Waren deine Eltern gläubig?“ Melanie nickte. „Dann wirst du sie wieder sehen!“ „Melanie ist ein sehr schlaues Kind. Sie hat Fortschritte gemacht!“ erklärt Herr Resch Melanies Eltern. Die konnten es gar nicht glauben. Melanie hatte zwar noch nicht gesprochen, doch sie sah viel glücklicher aus. Auch Frau Kalb, die am Anfang noch nicht so ganz von den Methoden des Pfarrers überzeugt gewesen war, begann dem Pfarrer zu vertrauen. „Ich würde mich morgen gerne noch einmal mit Melanie unterhalten... Wenn es ihnen nichts ausmacht, natürlich!“ sagte Herr Resch. Herr und Frau Kalb stimmten zu.

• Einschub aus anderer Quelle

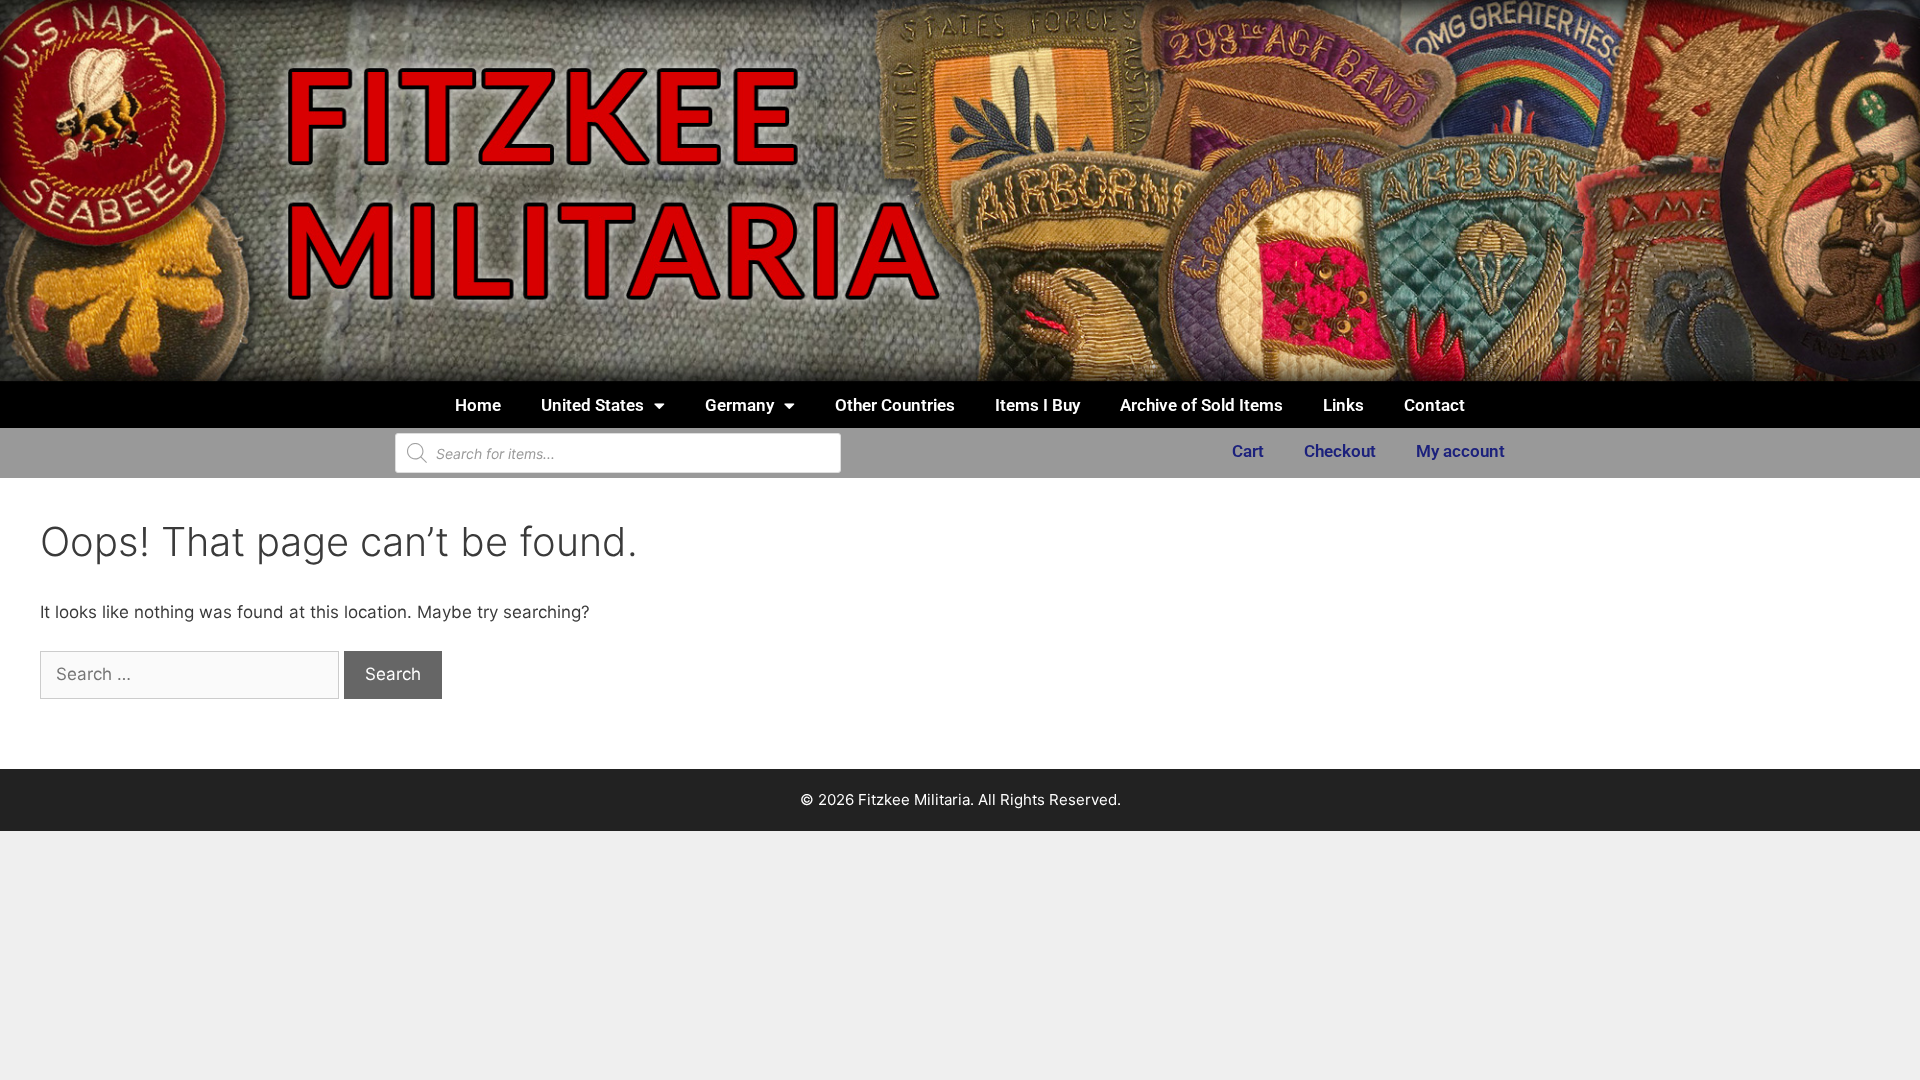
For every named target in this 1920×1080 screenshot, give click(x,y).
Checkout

„Hallo, Melanie! Na, wie war die Schule?“ Herr Resch traf sich erneut mit Melanie. Doch auch dieses Mal bekam er keine Antwort. „Hm, willst du vielleicht etwas trinken? Apfelsaft, Cola oder Mineralwasser?“ versuchte er es nochmals. Er erhielt keine Antwort, doch Melanie hatte beim Wort Cola genickt. Er holte das versprochene Getränk und begann zu erzählen: „ Mein Vater hat mich früher immer auf den Arm genommen und ich weiß noch, dass er mich kurz vor seinem Tod getröstet hat, als mein erstes Haustier starb. Zwei Tage nach dem Tod meines Vaters, starb auch meine Mutter. Sie muss es wohl geahnt haben, denn am Abend zuvor hat sie mich mit einem besonderen Segen versehen. Sie sagte:
Möge dein Weg dir stets entgegenkommen,
möge der Wind dir im Rücken sein,
möge der Regen sanft auf dein Haar fallen
und die Sonne dir ins Gesicht scheinen,
und bis wir uns wieder sehen,
halte Gott dich in seiner Hand.
Mir ist immer noch nicht klar, warum sie das zu mir gesagt hat!“ Herrn Resch waren die Tränen in die Augen gestiegen, als er Melanie das erzählte. Und zum ersten Mal seit sieben Jahren sprach sie ein Wort: „Liebe!“ sagte sie.